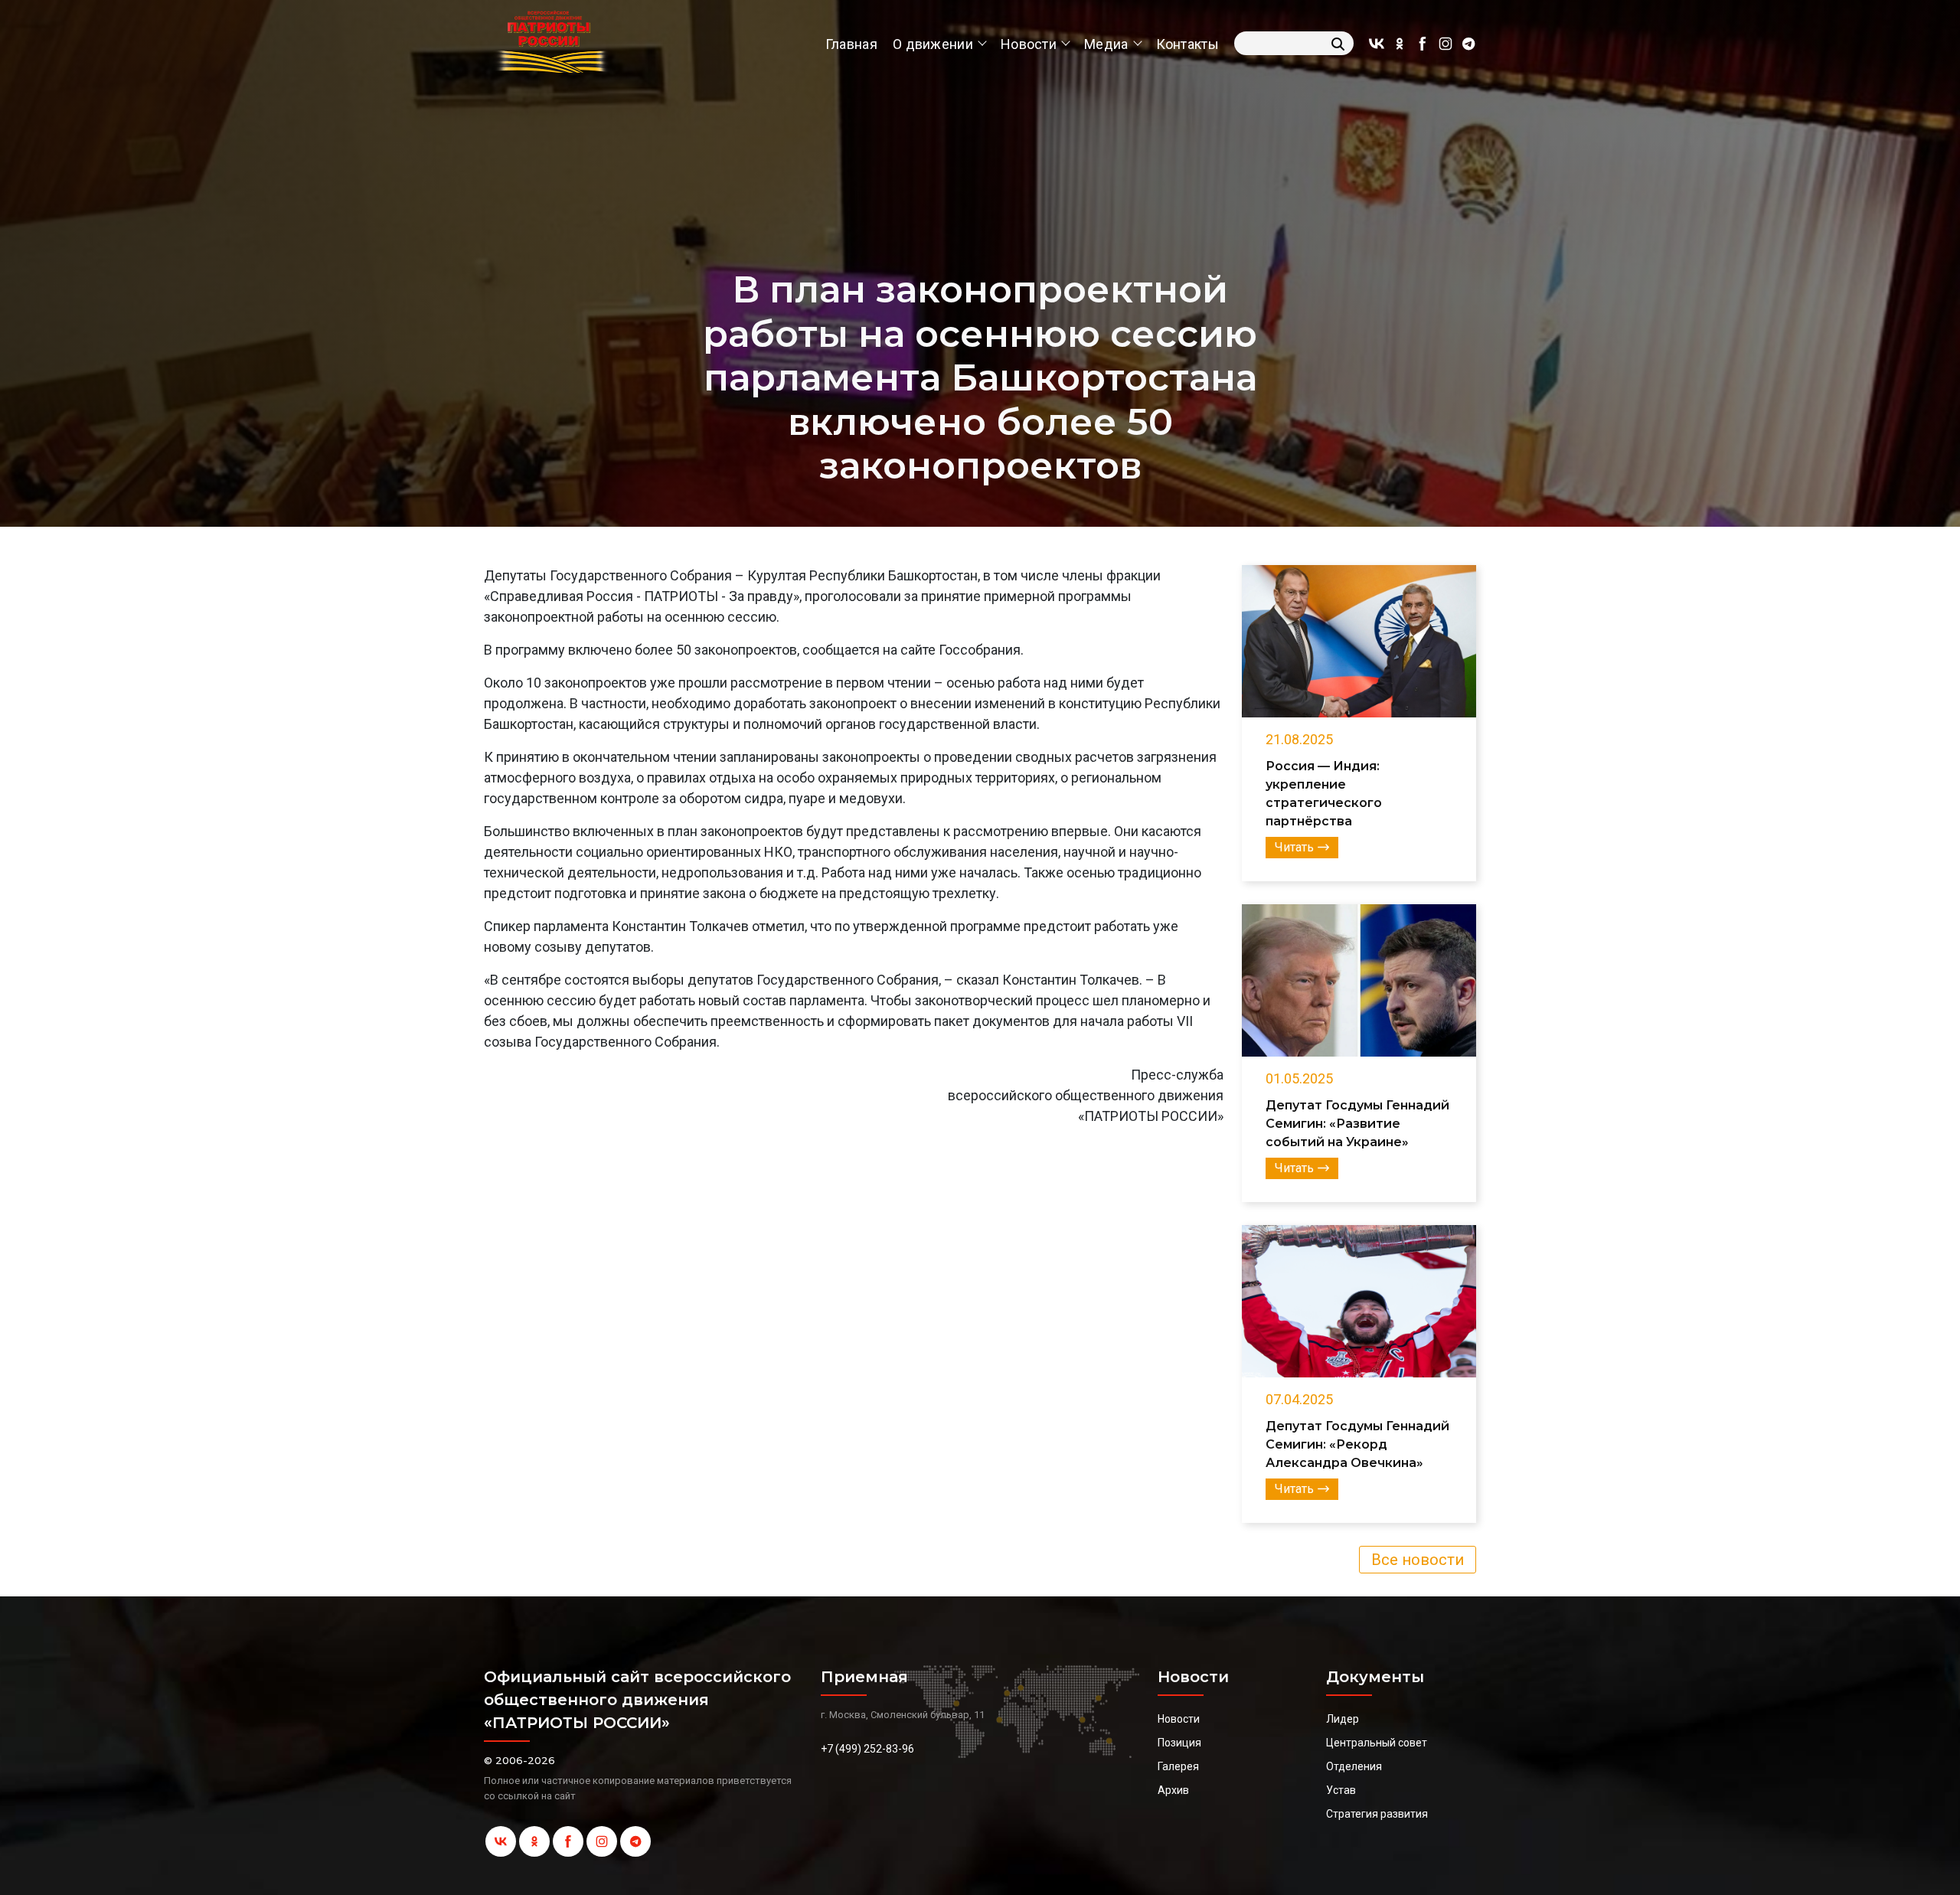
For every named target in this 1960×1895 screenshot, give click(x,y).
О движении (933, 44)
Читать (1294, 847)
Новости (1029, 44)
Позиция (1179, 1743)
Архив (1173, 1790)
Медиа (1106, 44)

┄┄┄┄┄┄

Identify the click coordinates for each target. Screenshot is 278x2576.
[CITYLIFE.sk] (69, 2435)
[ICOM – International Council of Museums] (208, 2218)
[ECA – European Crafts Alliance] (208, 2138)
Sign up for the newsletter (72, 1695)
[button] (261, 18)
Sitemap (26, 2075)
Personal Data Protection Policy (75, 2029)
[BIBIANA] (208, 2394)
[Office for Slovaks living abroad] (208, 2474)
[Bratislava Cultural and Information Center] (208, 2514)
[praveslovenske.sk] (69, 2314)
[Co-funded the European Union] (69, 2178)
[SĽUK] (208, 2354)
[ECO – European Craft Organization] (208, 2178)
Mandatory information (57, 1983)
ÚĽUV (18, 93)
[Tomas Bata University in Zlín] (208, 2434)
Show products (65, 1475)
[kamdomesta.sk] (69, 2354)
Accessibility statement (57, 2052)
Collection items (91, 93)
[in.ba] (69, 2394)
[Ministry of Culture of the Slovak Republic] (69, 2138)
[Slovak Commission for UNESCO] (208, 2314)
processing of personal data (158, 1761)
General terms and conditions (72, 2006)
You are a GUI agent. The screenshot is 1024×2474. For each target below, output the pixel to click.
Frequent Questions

┄┄┄┄┄┄

• _AIM OF THE EXERCISE_
The reply should consist solely of the lines above from the one that has "For every named" through the one that has "Медиа (1106, 44)", reproduced exactly.

• _ANSWER SECTION_
For every named target in this 1960×1895 screenshot, give click(x,y).
О движении (933, 44)
Читать (1294, 847)
Новости (1029, 44)
Позиция (1179, 1743)
Архив (1173, 1790)
Медиа (1106, 44)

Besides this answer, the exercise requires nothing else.